The prison in Castle Rock, now run by a subsidiary of a private defense contractor, is an extension of Golding’s savage rock pile. It’s as if the clock has been allowed to run on the whole operation, the massive pink stones re-stacked neatly into the walls of a penitentiary. We see flashbacks of Warden Lacy chain-smoking and assembling a cage deep within the prison, where he plans to trap the evil he believes is at the root of Castle Rock’s violence and misery. Every house in town, he tells us in a from-beyond-the-grave voiceover, is soaked in sin, as the camera drifts slowly through the homes of Castle Rock, each one a murder scene. The warden’s voice assures us that when people do terrible things here, they say, “It wasn’t me… It was this place. And the things is, they’re right.”
One feature of this aggregated Stephen King cosmos is that we share something of a history with the characters. When they mention off-handedly trouble with the serial strangler or the rabid dog that terrorized town years ago, we can fill in some of the awful details and even feel a strange fondness for them. Nostalgic entertainment comforts us, gently surprises us with the sudden longing for Huffy bikes and Zips, and has at its core the satisfaction of a childhood wish: The beast, whatever it is, has been hunted and killed by good people before, and it can be hunted and killed again. That seems to be what Warden Lacy (and the dead reverend and the local sheriff) thinks he’s doing anyway. “He’d always thought the devil was just a metaphor,” recalls Sheriff Pangborn of Warden Lacy’s decision to build the cage, “and now he knew: The devil was a boy.”
The only character who is immune to this “rosy” view of the past is Deaver, the only African American resident and seemingly still the only person of color for miles around. When he returns to Castle Rock, he is determined to see justice done. Unlike Lacy, who insists on seeing things how they were meant to be, Deaver sees them as they are: Castle Rock is a dying, one-bar, mostly boarded-up, opioid-afflicted town with an improbably high murder rate. Deaver’s only remaining connection to the place is his mother (Sissy Spacek), who now suffers from dementia (she fails to recognize Henry at first, assuring him “I’m not like the others, I adopted a black son”).

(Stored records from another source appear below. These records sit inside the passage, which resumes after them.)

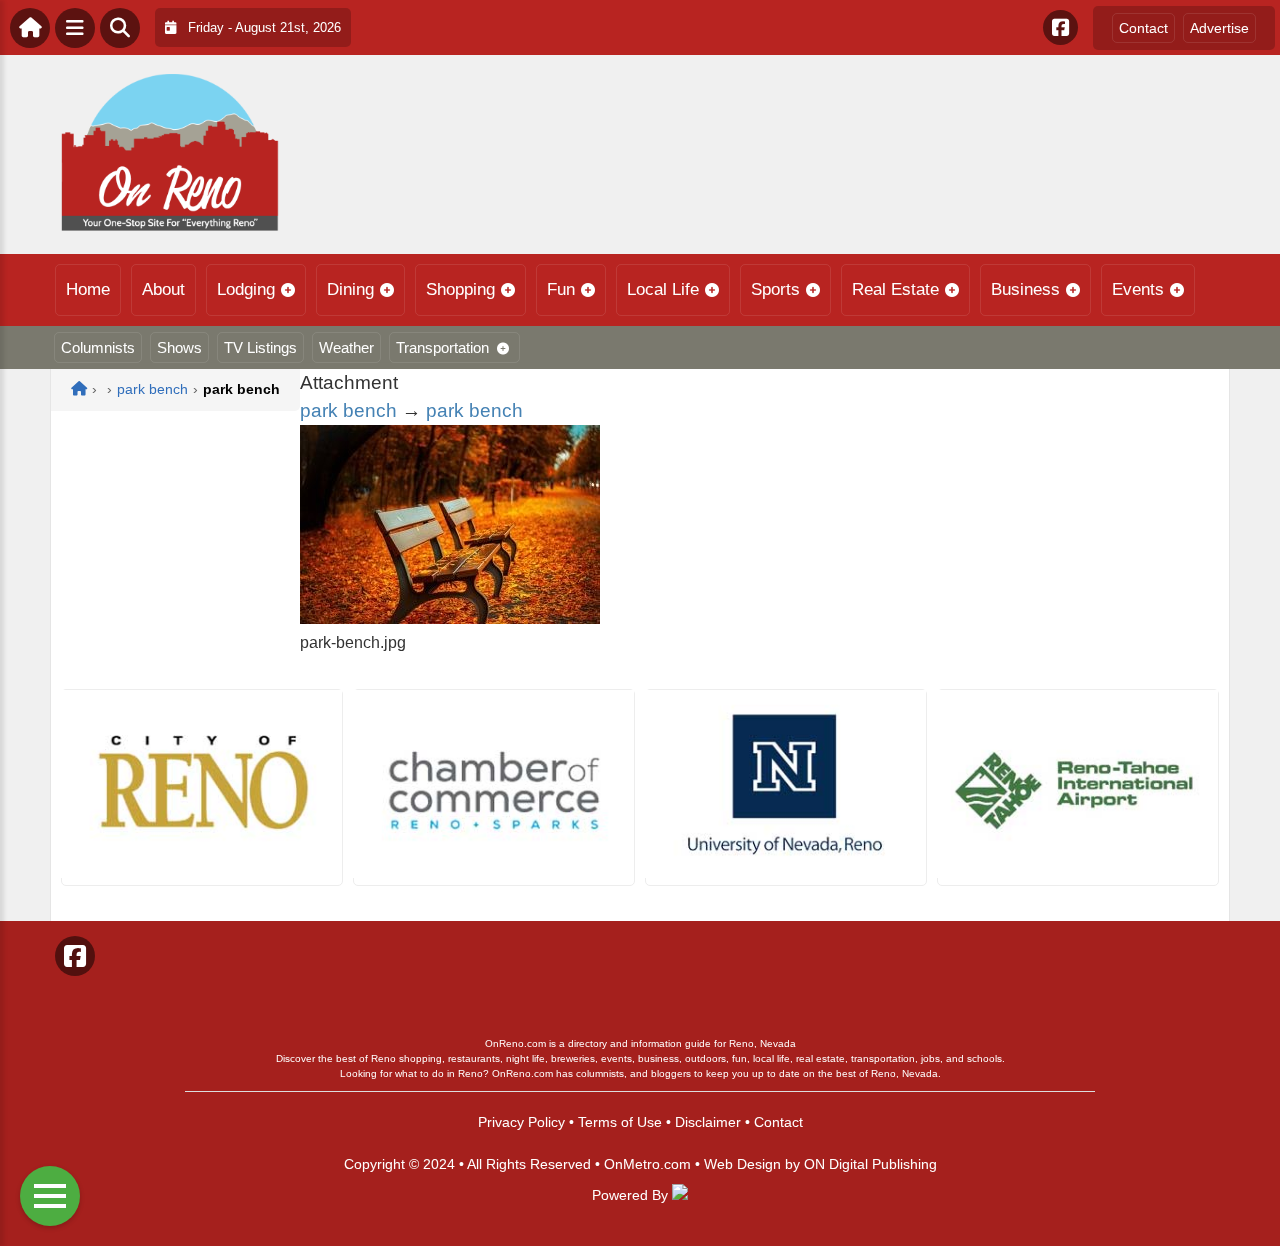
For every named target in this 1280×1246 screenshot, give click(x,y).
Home (88, 289)
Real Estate (895, 289)
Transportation (442, 347)
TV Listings (260, 347)
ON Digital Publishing (870, 1164)
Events (1138, 289)
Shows (179, 347)
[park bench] (450, 618)
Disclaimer (708, 1122)
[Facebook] (1060, 27)
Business (1025, 289)
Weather (346, 347)
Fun (561, 289)
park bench (348, 410)
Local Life (663, 289)
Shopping (460, 289)
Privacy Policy (521, 1122)
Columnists (98, 347)
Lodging (246, 289)
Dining (350, 289)
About (163, 289)
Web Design (742, 1164)
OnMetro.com (647, 1164)
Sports (775, 289)
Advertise (1219, 28)
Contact (1143, 28)
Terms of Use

While his mother is ever more marooned in the past, Deaver is trapped on the outside of it. As a child, he went missing one night in the dead of winter, only to be rescued in the woods eleven days later unable to remember a thing about his disappearance or his past. Prevented from knowing or telling his own story, Deaver has been cast by his neighbors as the villain of a local legend, which has it that he ran away from home in order to kill his white adoptive father, the beloved Reverend Deaver, by shoving him off the bluff at Castle Lake. Even though there is no evidence to suggest he’s a killer, in a community riddled with bizarre crimes, it’s Henry that the kids of Castle Rock dress up as for Halloween, black face and all. For him, there were no good old days in this place.

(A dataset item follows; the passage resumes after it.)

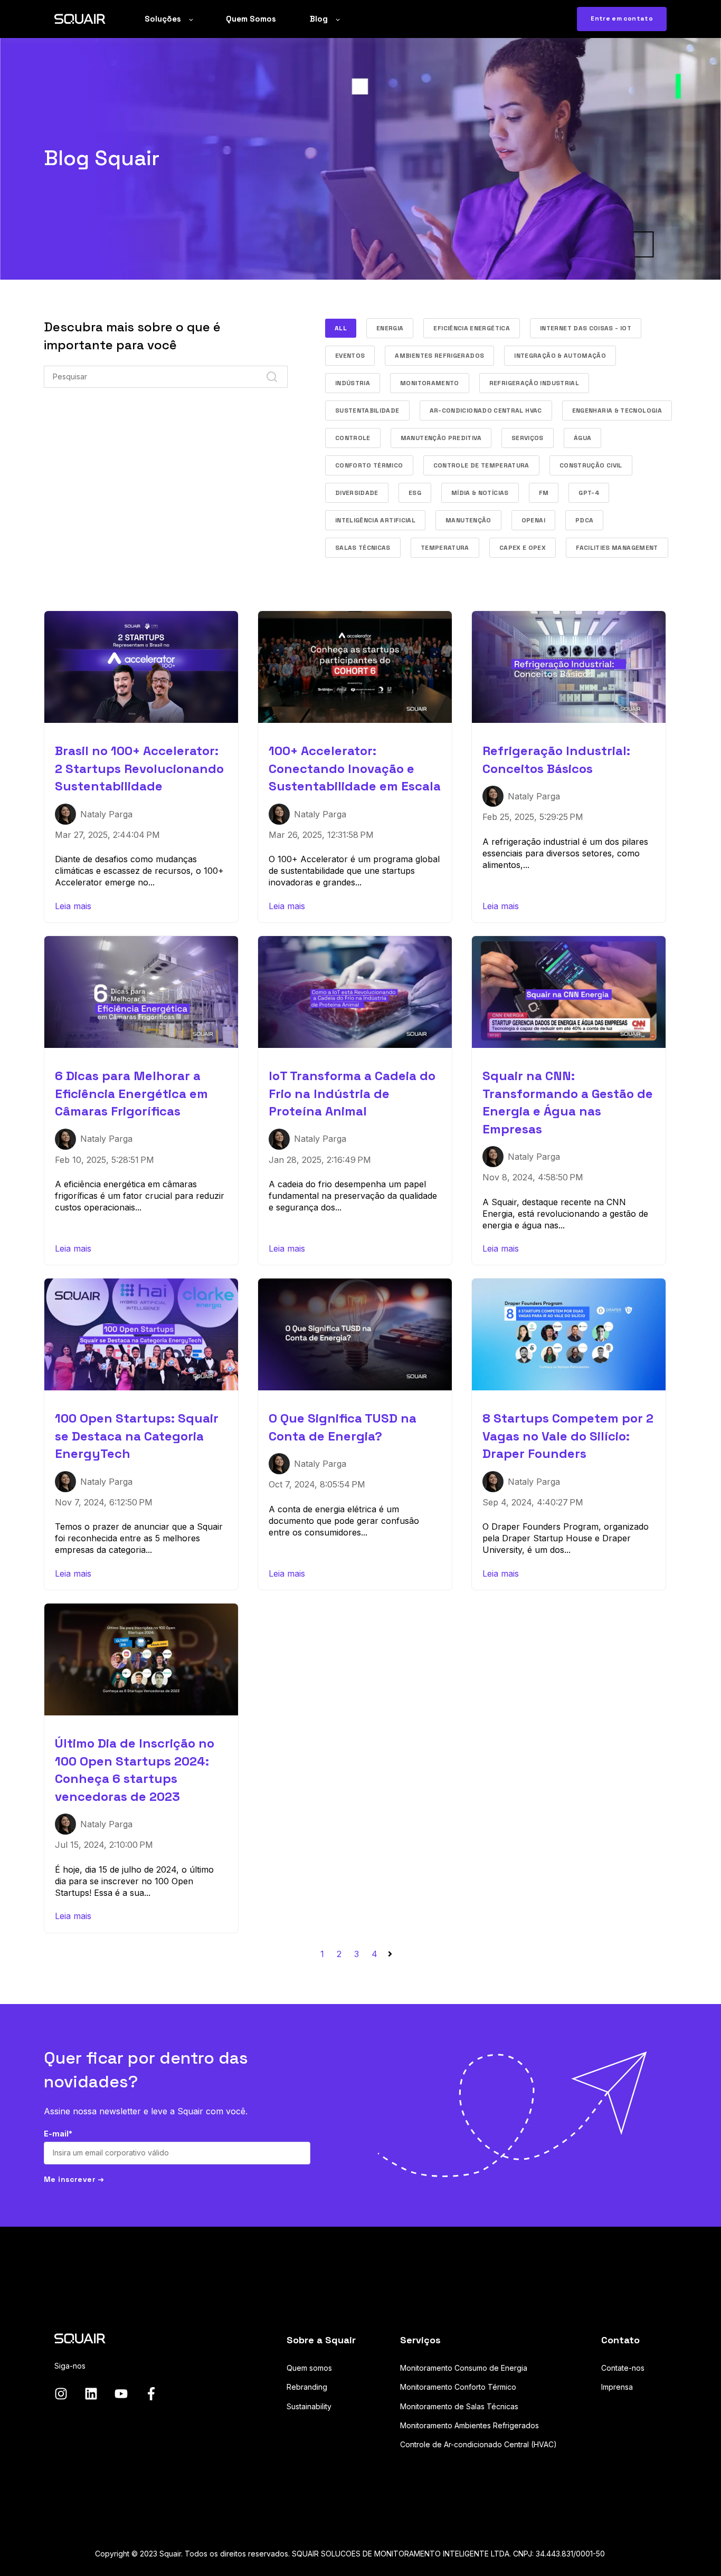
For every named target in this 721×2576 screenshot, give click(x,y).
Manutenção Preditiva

Through Henry, Castle Rock offers more than nostalgic horror; it shows the horrific nature of nostalgia. For the townspeople still trapped there, Castle Rock, Maine, feels as isolating as an island in the Pacific. There isn’t an easy way out of the trap the town leaders have set—everything good that could’ve been is locked in a past that never was, marooning its residents in a nowhere time, in which nostalgia is so strong that it seems very possible even the dead won’t stay dead.